The finished model really turned out nicely. I spent 32 hours on it, and modelers with a moderate amount of experience can build it. The great fit and fine detail will keep most modelers happy. If you want more detail in the cockpit, aftermarket sets will likely appear soon.

- Jon Hergenrother
F/A-18E Super Hornet

Kit: No. 5519
Scale: 1/48
Manufacturer:: Revell-Monogram, 847-770-6100, www.revell-monogram.com
Price: $20.50
Comments: Injection molded, 161 parts, decals
Pros: Fine recessed detail, excellent landing gear and gear-bay detail, optional ladder, good weapons, and positionable canopy
Cons: Poor fit of intakes, FLIR pod mount, and nose assembly; flaps molded raised
Revell's long-awaited 1/48 scale F/A-18E Super Hornet is finally here. Typical of that company's recent toolings, it features fine recessed panel lines, detailed cockpit and wheel wells, and a good selection of underwing ordnance.

The canopy can be posed open or closed, and an optional boarding ladder is included. The kit's ordnance includes some of the latest weapons: AIM-120 AMRAAMs, AIM-9X Sidewinders, JDAM, and Mk. 83 iron bombs. Other external equipment includes a large center- line fuel tank and a FLIR pod.

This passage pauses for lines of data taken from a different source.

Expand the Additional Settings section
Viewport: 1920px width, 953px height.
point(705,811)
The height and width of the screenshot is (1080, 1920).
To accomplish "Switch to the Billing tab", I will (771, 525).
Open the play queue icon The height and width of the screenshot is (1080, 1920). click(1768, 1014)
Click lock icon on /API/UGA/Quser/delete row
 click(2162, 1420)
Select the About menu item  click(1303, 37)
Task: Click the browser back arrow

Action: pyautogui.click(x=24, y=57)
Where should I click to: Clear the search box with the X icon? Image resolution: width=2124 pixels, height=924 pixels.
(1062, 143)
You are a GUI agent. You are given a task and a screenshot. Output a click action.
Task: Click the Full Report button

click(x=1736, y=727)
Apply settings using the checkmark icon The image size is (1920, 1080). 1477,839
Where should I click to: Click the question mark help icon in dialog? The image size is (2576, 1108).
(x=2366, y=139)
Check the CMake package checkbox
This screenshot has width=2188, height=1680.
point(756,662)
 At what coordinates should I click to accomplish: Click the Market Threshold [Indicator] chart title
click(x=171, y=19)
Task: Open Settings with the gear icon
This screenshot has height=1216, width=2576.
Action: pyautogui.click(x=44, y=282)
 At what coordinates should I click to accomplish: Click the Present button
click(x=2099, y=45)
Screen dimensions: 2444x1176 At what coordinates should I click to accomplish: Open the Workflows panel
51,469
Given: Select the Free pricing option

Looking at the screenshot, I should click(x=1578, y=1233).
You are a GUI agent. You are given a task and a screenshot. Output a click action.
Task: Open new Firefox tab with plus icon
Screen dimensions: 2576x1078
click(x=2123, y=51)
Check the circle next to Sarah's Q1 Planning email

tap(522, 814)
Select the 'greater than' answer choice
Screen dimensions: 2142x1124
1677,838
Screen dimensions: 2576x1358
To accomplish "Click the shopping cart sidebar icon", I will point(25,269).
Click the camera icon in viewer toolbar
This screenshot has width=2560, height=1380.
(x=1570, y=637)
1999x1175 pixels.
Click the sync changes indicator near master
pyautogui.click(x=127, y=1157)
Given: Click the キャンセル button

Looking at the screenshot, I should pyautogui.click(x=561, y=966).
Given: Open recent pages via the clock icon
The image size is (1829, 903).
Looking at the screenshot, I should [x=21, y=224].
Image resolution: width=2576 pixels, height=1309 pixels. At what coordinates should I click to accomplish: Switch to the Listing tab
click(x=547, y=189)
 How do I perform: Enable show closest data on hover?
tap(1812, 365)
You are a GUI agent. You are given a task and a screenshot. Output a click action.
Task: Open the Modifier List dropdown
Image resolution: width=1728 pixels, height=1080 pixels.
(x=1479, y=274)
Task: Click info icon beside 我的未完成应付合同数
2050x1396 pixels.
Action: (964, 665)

Building the cockpit was straightforward. You get several options on the instrument panel. You can paint the raised gauge detail, or you can sand it off and choose a decal, one with the display panels "turned on" or one with blank screens.

I like the deep intake trunks with the turbine faces at the rear, but the intake subassemblies fit poorly to the fuselage. Gap-filling super glue and sanding was necessary. They also left large longitudinal gaps along the insides of the main gear bays, but I didn't try to fix them. The main gear bays have loads of "spaghetti" detail, and they look great after the application of a dark-gray wash.

The upper and lower fuselage halves include most of the wing and are molded with the flaps in the raised position. The fit is OK, but the seam that runs spanwise through the bottom surface of the flaps needs to be cleaned up. The outer wing panels are molded separately but do not include wing-fold hinge detail.

The four-piece nose assembly had a little clearance problem at the forward edge of the cockpit coaming. This also complicated the fit of the clear windscreen, so test fit and sand until you get a tight fit.

The landing gear is superbly detailed. An interesting touch: The long nose-gear bay door is molded clear. You mask the long skinny vent area inside and out, paint the door, then apply a decal for the vent screen. It looks great!

All the underwing items worked out fine except for the fit of the FLIR mount. I decided to leave it off. Note that the wing pylons angle out about three degrees, and that is correct. Painting the JDAMS was challenging. I hand-brushed the stabilizer fin girdle instead of trying to mask its complicated shape.

The decal sheet is well printed and includes both high-vis "CAG bird" and standard low-vis versions of VFA-14 "Tophatters" markings. Even after a gloss coat, some of the decals silvered.

After 30 hours, my new Super Hornet looks ready for a strike mission. You should have a little experience with fit problems so you can adequately handle the minor building challenges presented by Revell's "Super Bug."

- Tom Foti
Conclusion

Hasegawa's advantages (better fit, easier construction, poseable control surfaces, and crew figures) are countered by Revell's (better interior details and larger selection of ordnance). The ultimate Super Hornet model can likely be made by combining parts from both kits. But many modelers may have to consider cost, where three Revell kits can be had for the price of one Hasegawa.